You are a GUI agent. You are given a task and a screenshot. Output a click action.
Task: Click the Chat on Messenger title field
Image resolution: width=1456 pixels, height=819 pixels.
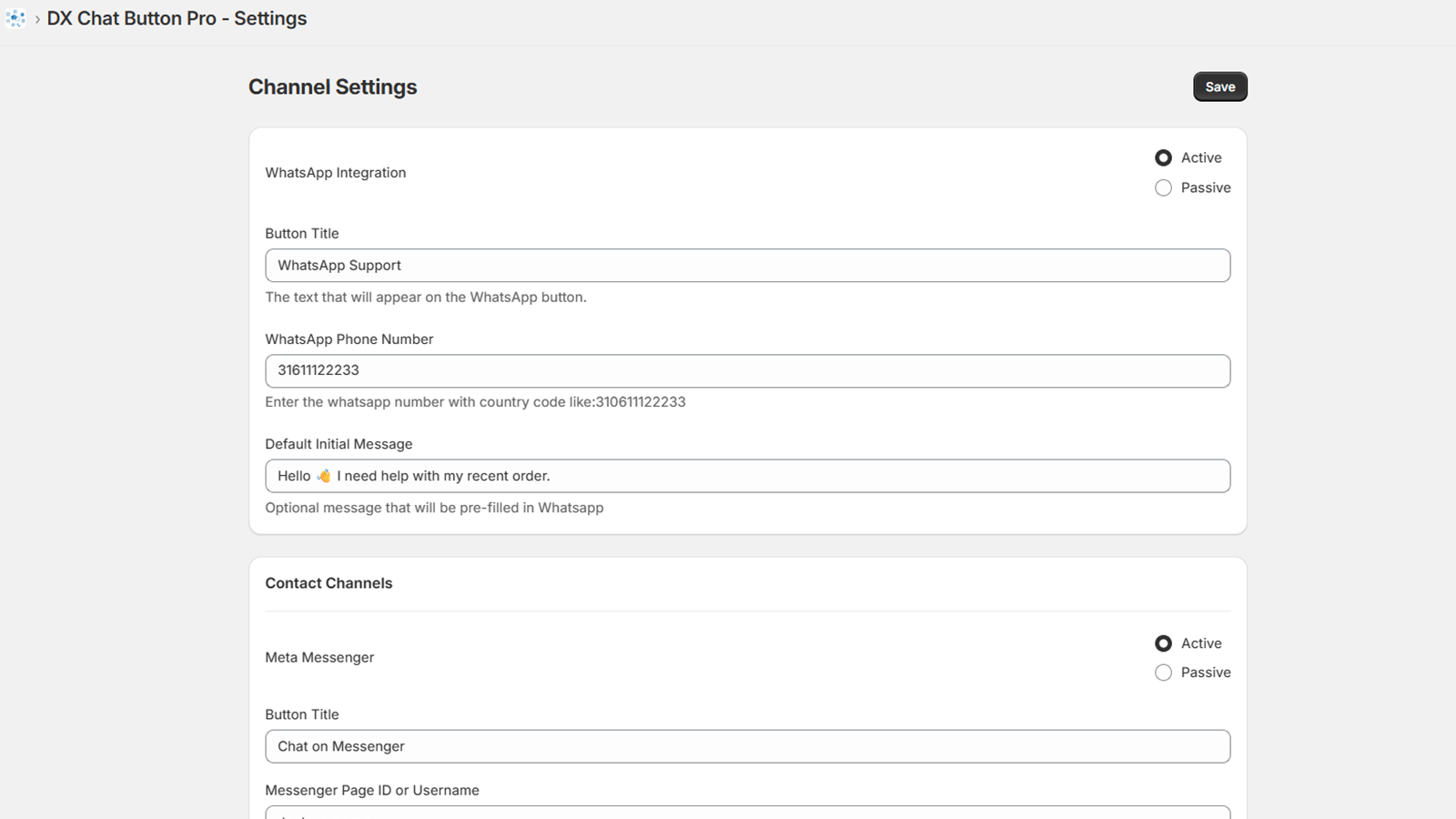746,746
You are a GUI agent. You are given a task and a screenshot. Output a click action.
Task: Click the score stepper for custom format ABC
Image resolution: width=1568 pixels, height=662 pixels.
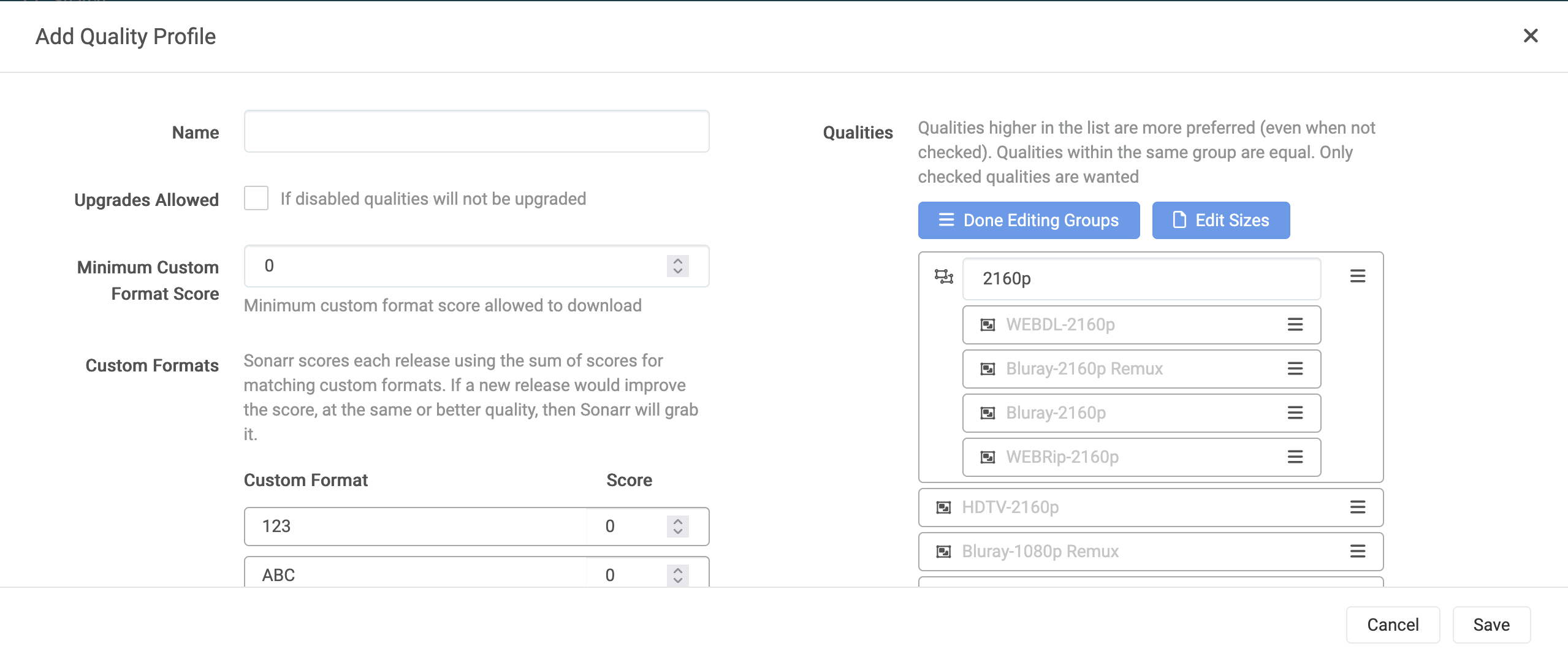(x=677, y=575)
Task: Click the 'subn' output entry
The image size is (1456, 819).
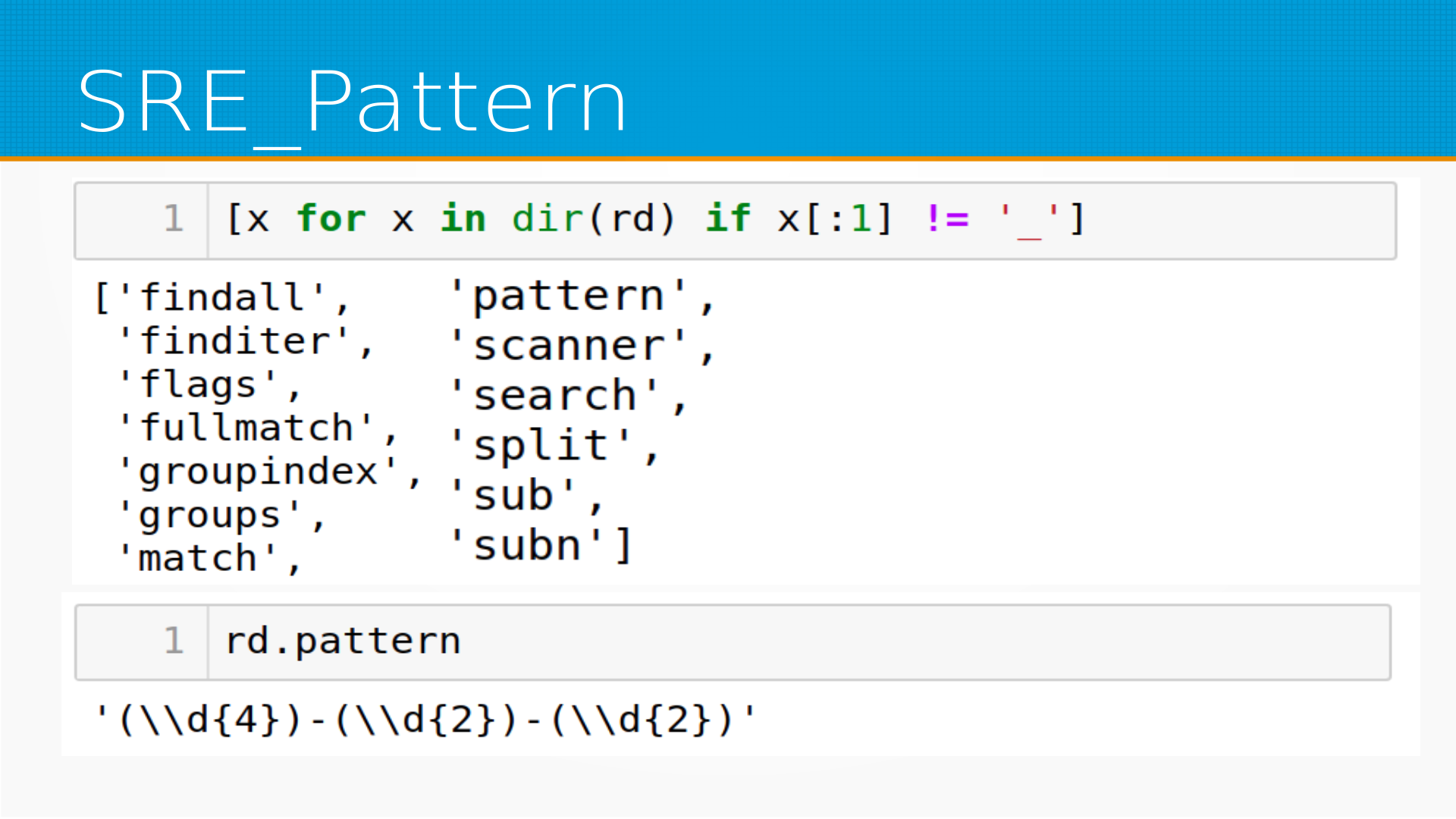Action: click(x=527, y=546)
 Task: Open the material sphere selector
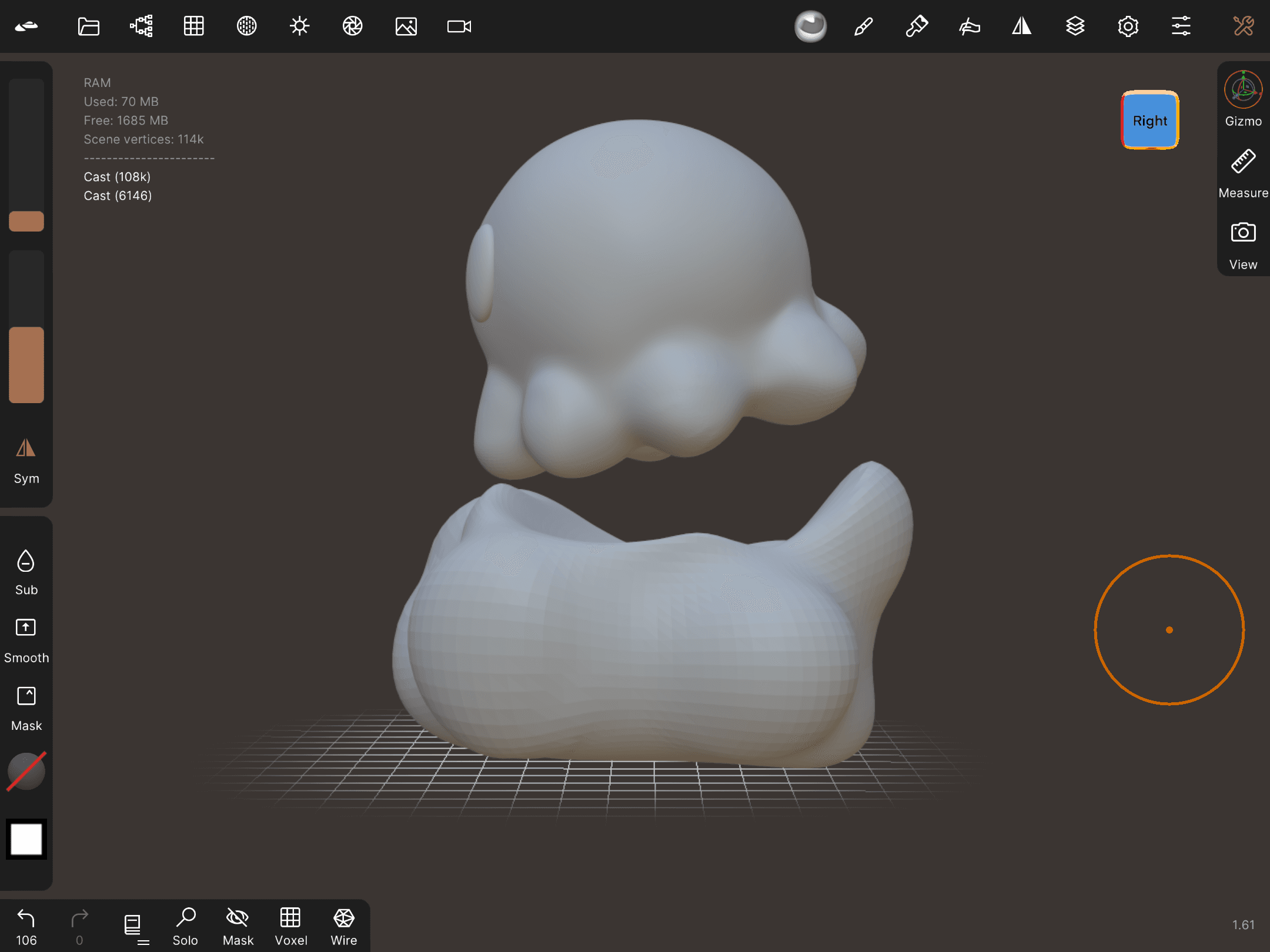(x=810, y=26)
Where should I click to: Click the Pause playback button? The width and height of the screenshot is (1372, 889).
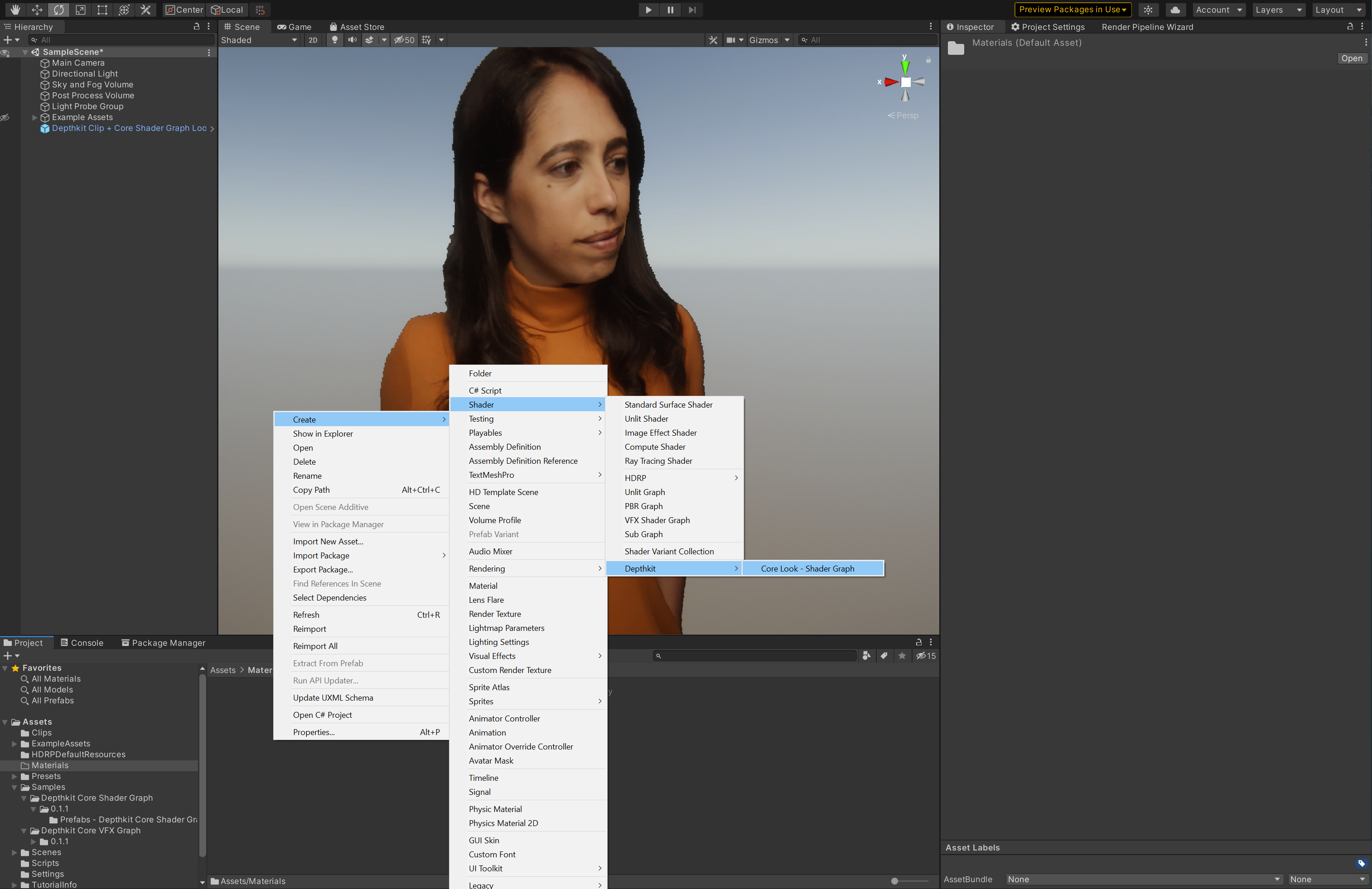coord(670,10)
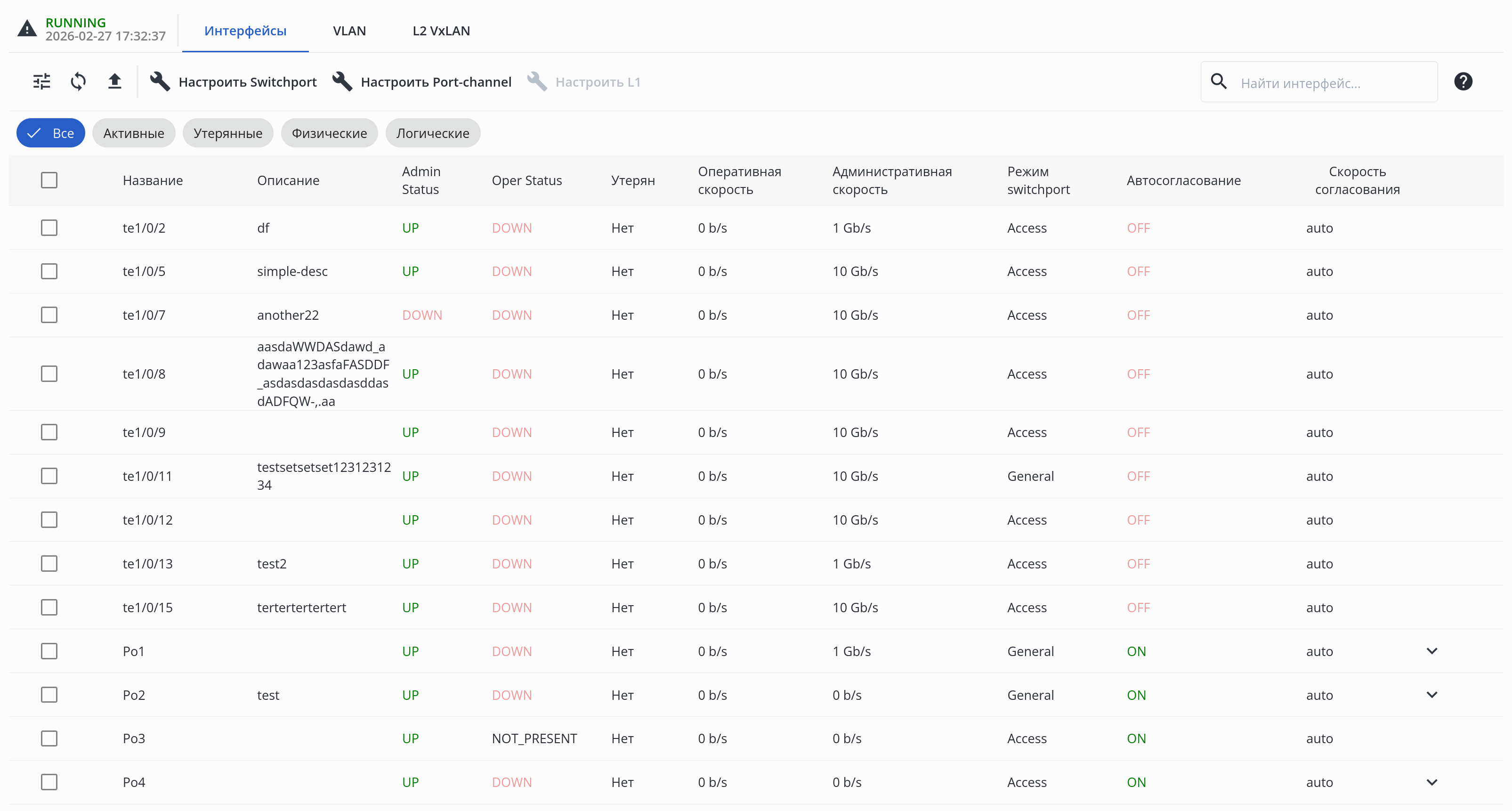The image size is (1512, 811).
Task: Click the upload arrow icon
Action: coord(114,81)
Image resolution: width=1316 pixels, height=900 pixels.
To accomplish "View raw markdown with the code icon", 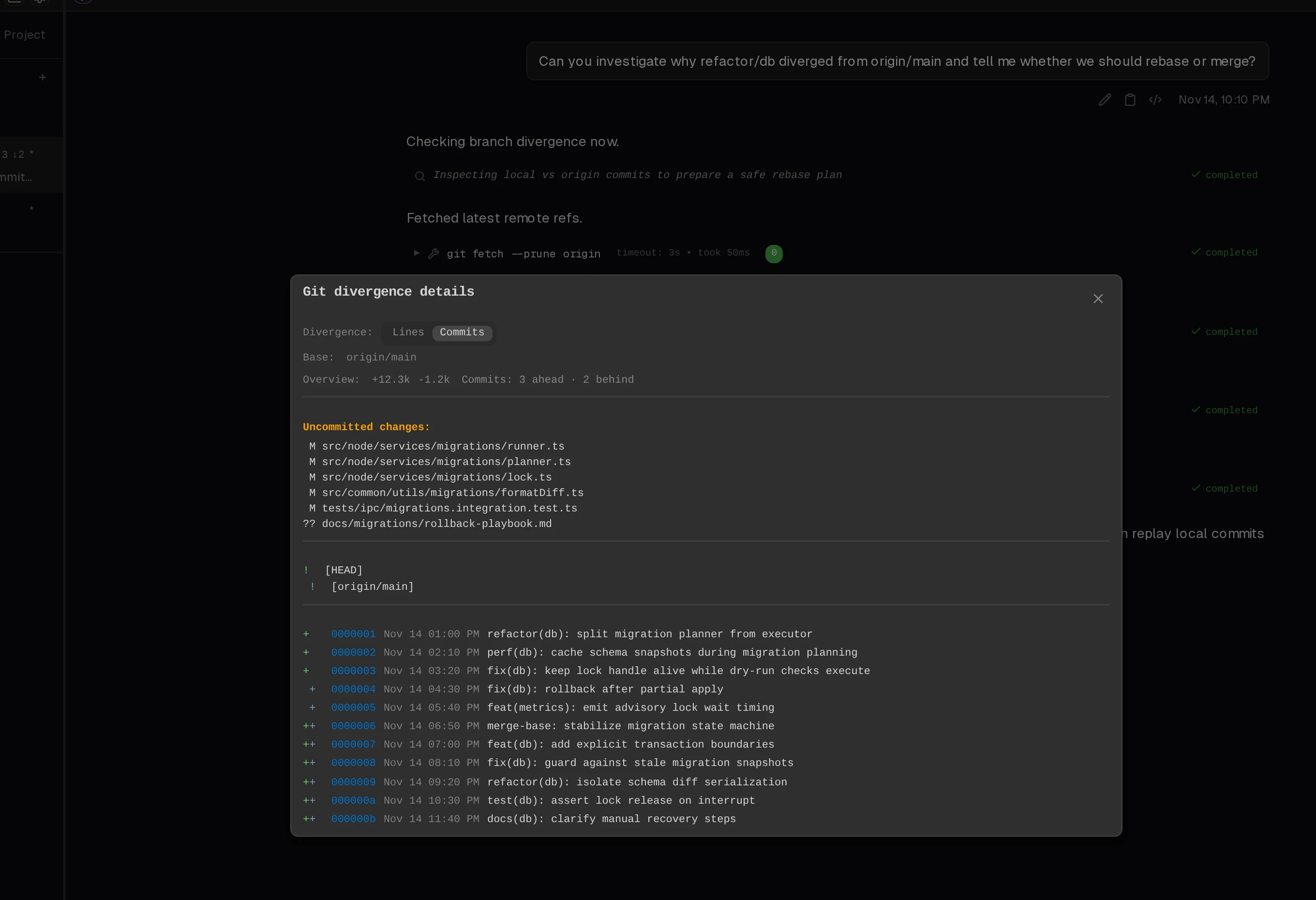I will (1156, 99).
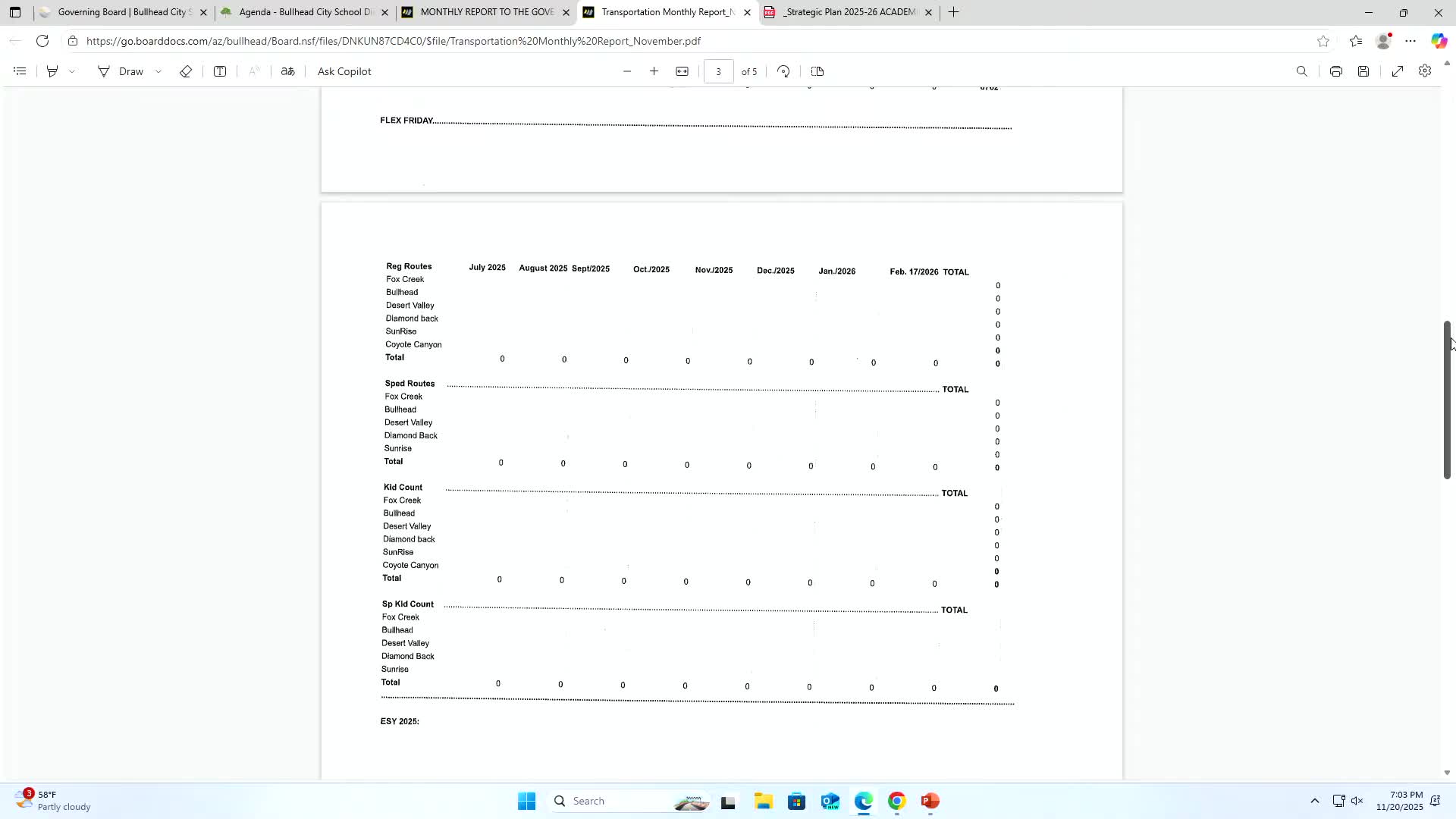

*****

Prompt:
Above is the material; set down exactly its lines from the one containing "Where should I" down to the one containing "Image resolution: width=1316", both included, leaving out any pictures.

Output for this task:
Where should I click to: Click the Pause playback button? The width and height of the screenshot is (1372, 889).
coord(670,10)
The image size is (1512, 811).
Task: Click the upload arrow icon
Action: coord(114,81)
Image resolution: width=1316 pixels, height=900 pixels.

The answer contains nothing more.